• [WORK TO BE COMPLETED]: Return everything in the listing from its first line down to and including the line containing "coord(444,5)", with each line reproduced unchanged.

╭─ INPUT MATERIAL

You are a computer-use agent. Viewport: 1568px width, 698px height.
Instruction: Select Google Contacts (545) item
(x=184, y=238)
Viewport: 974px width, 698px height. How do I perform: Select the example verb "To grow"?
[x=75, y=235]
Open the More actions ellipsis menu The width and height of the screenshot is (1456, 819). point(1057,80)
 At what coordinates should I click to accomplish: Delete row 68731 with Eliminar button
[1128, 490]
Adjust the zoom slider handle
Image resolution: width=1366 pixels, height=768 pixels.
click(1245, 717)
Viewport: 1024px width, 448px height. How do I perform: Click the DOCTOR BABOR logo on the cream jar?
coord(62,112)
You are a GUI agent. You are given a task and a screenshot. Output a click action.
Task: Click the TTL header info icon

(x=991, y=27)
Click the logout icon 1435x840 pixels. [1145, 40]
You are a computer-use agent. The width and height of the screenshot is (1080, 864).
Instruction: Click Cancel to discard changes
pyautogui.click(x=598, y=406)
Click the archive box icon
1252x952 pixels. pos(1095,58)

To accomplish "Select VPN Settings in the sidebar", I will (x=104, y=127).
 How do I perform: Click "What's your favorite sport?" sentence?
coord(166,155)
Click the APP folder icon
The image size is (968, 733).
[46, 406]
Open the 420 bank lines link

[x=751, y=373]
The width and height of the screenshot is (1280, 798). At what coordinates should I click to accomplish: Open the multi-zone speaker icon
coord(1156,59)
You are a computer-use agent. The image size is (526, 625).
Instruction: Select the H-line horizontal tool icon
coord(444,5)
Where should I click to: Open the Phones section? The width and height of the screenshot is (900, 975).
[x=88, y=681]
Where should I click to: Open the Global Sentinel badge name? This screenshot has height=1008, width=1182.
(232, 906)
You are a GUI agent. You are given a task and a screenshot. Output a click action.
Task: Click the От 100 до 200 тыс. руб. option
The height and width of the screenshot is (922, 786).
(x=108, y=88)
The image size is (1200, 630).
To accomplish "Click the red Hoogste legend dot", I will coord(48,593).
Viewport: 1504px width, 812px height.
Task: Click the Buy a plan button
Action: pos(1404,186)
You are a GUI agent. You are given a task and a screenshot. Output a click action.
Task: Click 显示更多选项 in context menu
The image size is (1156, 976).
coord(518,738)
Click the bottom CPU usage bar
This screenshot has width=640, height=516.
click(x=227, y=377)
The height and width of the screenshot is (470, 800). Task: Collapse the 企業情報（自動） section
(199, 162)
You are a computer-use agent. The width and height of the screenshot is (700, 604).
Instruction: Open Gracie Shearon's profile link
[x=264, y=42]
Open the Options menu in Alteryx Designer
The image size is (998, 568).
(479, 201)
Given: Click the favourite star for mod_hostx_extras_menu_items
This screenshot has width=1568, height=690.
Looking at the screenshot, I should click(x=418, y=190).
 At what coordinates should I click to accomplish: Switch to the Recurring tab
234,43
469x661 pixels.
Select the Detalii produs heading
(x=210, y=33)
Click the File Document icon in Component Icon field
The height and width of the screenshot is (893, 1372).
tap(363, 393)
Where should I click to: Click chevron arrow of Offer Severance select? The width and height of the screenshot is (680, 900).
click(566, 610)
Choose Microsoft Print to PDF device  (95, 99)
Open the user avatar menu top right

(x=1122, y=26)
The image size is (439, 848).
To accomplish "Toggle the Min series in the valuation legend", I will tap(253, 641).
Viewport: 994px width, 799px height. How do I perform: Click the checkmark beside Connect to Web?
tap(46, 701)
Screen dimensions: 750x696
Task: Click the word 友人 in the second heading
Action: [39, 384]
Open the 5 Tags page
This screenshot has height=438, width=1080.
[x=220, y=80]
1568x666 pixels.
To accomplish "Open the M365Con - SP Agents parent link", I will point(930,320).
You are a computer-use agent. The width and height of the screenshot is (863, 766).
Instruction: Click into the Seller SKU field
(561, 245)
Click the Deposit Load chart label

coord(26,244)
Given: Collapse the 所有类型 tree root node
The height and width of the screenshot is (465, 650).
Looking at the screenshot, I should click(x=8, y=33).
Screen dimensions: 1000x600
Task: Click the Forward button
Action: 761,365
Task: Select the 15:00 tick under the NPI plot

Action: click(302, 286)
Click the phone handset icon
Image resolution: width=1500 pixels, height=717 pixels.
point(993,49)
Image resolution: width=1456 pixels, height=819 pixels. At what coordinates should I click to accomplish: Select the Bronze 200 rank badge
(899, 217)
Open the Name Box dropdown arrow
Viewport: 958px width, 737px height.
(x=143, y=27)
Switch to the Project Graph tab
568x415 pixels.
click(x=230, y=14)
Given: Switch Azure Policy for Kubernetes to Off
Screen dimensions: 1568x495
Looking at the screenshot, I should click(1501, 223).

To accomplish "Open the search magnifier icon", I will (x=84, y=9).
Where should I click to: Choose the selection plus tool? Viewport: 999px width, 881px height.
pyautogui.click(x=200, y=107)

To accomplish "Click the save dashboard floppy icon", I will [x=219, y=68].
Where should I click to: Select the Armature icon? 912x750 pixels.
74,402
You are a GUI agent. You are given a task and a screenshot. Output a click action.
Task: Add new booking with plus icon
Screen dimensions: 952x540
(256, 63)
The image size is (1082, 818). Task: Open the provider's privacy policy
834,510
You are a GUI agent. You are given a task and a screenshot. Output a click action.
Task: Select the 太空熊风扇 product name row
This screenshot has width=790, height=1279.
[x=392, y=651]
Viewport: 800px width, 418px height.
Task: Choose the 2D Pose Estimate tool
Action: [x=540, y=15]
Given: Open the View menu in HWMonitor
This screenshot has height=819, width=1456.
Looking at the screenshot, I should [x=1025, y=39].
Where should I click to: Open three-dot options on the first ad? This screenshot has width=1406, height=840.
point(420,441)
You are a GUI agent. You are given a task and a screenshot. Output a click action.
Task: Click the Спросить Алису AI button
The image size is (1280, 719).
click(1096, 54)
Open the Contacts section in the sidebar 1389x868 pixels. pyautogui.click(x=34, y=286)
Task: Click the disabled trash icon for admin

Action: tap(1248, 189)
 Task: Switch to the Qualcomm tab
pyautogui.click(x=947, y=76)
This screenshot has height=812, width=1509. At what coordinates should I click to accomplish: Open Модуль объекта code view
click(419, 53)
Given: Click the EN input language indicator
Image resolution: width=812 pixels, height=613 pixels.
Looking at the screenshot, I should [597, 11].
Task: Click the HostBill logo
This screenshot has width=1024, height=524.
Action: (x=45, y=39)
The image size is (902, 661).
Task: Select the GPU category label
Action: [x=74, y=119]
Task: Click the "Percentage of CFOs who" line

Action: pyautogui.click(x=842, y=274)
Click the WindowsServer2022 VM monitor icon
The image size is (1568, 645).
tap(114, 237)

╰─

• [IN RESPONSE]:
You are a computer-use agent. Viewport: 1568px width, 698px height.
Instruction: Select Google Contacts (545) item
(x=184, y=238)
Viewport: 974px width, 698px height. How do I perform: Select the example verb "To grow"?
[x=75, y=235]
Open the More actions ellipsis menu The width and height of the screenshot is (1456, 819). point(1057,80)
 At what coordinates should I click to accomplish: Delete row 68731 with Eliminar button
[1128, 490]
Adjust the zoom slider handle
Image resolution: width=1366 pixels, height=768 pixels.
click(1245, 717)
Viewport: 1024px width, 448px height. How do I perform: Click the DOCTOR BABOR logo on the cream jar?
coord(62,112)
You are a GUI agent. You are given a task and a screenshot. Output a click action.
Task: Click the TTL header info icon

(x=991, y=27)
Click the logout icon 1435x840 pixels. [1145, 40]
You are a computer-use agent. The width and height of the screenshot is (1080, 864).
Instruction: Click Cancel to discard changes
pyautogui.click(x=598, y=406)
Click the archive box icon
1252x952 pixels. pos(1095,58)

To accomplish "Select VPN Settings in the sidebar", I will (x=104, y=127).
 How do I perform: Click "What's your favorite sport?" sentence?
coord(166,155)
Click the APP folder icon
The image size is (968, 733).
[46, 406]
Open the 420 bank lines link

[x=751, y=373]
The width and height of the screenshot is (1280, 798). At what coordinates should I click to accomplish: Open the multi-zone speaker icon
coord(1156,59)
You are a computer-use agent. The image size is (526, 625).
Instruction: Select the H-line horizontal tool icon
coord(444,5)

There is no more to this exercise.